Dernière mise à jour à 08h41 le 06/02
Le Premier ministre français, Manuel Valls, a défendu vendredi matin devant les députés le projet de révision constitutionnelle voulu par le gouvernement qui prévoit notamment d'inscrire dans la Constitution l'état d'urgence et la déchéance de nationalité pour tout Français condamné pour "atteinte grave à la vie de la Nation".
La "révision constitutionnelle qui nous occupe aujourd'hui" a pour but d'"adapter notre Constitution (...) à la réalité de la menace" terroriste, a déclaré le chef du gouvernement. Le débat parlementaire sur le projet de réforme constitutionnelle a ainsi été ouvert par le discours du Premier ministre devant une Assemblée nationale divisée, notamment sur la déchéance de nationalité.
Ce projet de réforme vise essentiellement à constitutionnaliser l'état d'urgence et à déchoir de la nationalité française tout ressortissant français reconnu coupable d'"atteinte grave à la vie de la Nation", selon le Premier ministre.
"Il faut inscrire dans notre bloc de constitutionnalité le régime de circonstances exceptionnelles (l'état d'urgence) le plus fréquemment utilisé sous la Cinquième République", a d'abord expliqué M. Valls, ajoutant que "cette mesure (...) lui donnera un fondement incontestable, au plus haut de la hiérarchie des normes".

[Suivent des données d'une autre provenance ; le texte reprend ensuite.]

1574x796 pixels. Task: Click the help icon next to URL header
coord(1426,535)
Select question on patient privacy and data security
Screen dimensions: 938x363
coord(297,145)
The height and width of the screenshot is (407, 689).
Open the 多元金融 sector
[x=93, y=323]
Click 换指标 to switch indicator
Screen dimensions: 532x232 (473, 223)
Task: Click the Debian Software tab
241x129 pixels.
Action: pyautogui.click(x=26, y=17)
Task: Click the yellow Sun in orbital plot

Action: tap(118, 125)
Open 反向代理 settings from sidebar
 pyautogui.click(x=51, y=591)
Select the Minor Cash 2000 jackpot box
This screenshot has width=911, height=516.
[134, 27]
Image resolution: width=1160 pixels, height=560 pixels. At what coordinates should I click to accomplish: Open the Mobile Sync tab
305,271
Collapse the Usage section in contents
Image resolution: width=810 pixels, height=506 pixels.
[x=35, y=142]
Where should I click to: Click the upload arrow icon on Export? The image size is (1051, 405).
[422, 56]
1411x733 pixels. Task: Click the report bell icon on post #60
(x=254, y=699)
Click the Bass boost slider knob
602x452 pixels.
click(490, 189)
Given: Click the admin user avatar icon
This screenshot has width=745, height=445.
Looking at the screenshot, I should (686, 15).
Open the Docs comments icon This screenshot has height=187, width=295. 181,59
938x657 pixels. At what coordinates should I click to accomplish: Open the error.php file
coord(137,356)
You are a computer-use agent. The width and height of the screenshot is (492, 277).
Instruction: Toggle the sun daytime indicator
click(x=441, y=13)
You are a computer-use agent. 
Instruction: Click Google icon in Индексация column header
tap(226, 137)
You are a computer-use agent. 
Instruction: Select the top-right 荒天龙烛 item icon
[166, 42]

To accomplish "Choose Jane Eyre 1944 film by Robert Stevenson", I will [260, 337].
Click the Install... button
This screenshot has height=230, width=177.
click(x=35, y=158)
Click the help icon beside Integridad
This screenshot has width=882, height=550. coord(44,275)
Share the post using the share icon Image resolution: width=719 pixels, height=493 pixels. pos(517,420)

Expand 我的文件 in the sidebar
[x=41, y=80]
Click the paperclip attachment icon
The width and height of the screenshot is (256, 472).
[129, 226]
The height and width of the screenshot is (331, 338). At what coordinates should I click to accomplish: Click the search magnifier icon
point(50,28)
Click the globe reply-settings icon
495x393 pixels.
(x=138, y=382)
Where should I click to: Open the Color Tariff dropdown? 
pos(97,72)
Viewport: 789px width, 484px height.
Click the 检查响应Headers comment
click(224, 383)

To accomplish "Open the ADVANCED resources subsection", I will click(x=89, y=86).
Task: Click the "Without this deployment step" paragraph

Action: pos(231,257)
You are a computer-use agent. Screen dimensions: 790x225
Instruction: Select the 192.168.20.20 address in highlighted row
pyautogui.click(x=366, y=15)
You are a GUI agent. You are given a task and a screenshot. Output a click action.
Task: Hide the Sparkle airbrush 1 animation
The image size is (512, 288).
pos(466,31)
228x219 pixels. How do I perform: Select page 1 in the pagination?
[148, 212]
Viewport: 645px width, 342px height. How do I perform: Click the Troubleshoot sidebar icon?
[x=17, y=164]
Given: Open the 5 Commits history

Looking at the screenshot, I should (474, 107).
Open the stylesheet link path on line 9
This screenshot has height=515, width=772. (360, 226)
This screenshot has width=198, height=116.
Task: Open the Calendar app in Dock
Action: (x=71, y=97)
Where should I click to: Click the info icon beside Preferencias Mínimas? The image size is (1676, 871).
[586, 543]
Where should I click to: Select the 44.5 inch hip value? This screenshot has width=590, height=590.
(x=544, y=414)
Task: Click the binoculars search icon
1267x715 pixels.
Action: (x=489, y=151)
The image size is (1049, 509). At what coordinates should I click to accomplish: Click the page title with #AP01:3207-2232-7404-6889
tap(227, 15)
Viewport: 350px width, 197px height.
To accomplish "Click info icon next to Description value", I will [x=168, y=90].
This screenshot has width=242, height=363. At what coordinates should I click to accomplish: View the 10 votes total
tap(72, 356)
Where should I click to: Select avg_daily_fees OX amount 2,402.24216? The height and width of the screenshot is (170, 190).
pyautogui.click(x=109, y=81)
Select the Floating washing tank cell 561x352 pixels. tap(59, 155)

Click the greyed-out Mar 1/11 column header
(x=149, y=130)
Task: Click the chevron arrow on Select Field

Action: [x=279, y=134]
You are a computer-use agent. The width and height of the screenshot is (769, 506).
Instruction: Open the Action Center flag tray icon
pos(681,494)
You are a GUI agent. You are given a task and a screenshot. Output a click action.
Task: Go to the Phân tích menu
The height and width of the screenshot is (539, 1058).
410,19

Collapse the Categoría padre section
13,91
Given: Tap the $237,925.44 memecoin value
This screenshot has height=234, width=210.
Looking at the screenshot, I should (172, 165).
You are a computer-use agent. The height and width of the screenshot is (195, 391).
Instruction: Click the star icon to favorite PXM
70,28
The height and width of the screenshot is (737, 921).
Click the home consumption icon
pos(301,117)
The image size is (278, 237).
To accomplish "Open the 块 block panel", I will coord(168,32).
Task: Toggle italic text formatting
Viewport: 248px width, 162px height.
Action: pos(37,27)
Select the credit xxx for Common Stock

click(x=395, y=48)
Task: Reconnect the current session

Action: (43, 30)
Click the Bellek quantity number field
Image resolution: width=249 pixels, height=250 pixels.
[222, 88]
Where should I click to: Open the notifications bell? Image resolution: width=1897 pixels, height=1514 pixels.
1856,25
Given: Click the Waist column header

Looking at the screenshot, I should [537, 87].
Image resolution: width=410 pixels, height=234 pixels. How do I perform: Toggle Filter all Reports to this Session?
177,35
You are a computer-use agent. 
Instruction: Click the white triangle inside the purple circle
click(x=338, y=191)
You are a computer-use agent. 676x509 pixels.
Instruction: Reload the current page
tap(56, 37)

Il a souligné que "les deux régimes particuliers envisagés par la Constitution pour faire face aux crises - l'article 16 et l'article 36 sur l'état de siège - ne prévoient pas le type de situation à laquelle la France a été confrontée", en référence aux attaques terroristes qui ont frappé la capitale française le 13 novembre dernier.
Selon le chef du gouvernement, inscrire l'état d'urgence dans la Constitution permettra de graver dans le marbre "le caractère exceptionnel de l'état d'urgence".
"Inscrire l'état d'urgence dans la norme suprême, c'est subordonner son application au droit. C'est la définition même, essentielle, de l'Etat de droit", a-t-il souligné devant les députés.
Autre élément clé du projet de réforme constitutionnelle, l'article 2 du texte défendu par le gouvernement prévoit que toute "personne, même née française, peut être déchue de sa nationalité, dès lors qu'elle est condamnée pour atteinte grave à la vie de la Nation".
"C'est un geste qui marque l'union de tous ceux qui respectent le pacte républicain contre tous ceux qui le brisent. Ce n'est pas une manière de distinguer, mais au contraire d'affirmer ce qui nous unit", a-t-il insisté.
"Cette mesure de déchéance a aussi un objectif très concret : éloigner durablement de notre territoire les individus dangereux constituant une menace avérée", a ajouté Manuel Valls, rappelant qu'"aujourd'hui, seuls ceux qui ont acquis la nationalité française peuvent en être déchus, s'ils ont une autre nationalité".
Enfin, le Premier ministre a fait savoir que le gouvernement a décidé de déposer, d'abord au Sénat, le 9 février prochain, un projet de loi prorogeant l'état d'urgence pour trois mois supplémentaires.
L'état d'urgence décidé au soir des attentats du 13 novembre doit en effet prendre fin le 26 février.
"L'état d'urgence est efficace" et "indispensable pour la sécurité de nos compatriotes", a lancé le chef du gouvernement pour justifier son souhait de proroger cette mesure.
"En trois mois, 3 289 perquisitions administratives ont permis la saisie de 560 armes, dont 42 armes de guerre. 341 personnes ont été placées en garde-à-vue et 571 procédures judiciaires ont été ouvertes. 407 personnes ont été assignées à résidence. Des mosquées radicales et des salles de prières ont été fermées", a-t-il résumé.
"L'état d'urgence est bien sûr un régime provisoire. Et si sa prolongation jusqu'au 26 mai est nécessaire, c'est aussi pour permettre au gouvernement de prendre les mesures qui renforceront, dans la durée, les moyens des autorités judiciaires et administratives pour lutter contre le terrorisme", a-t-il enfin estimé.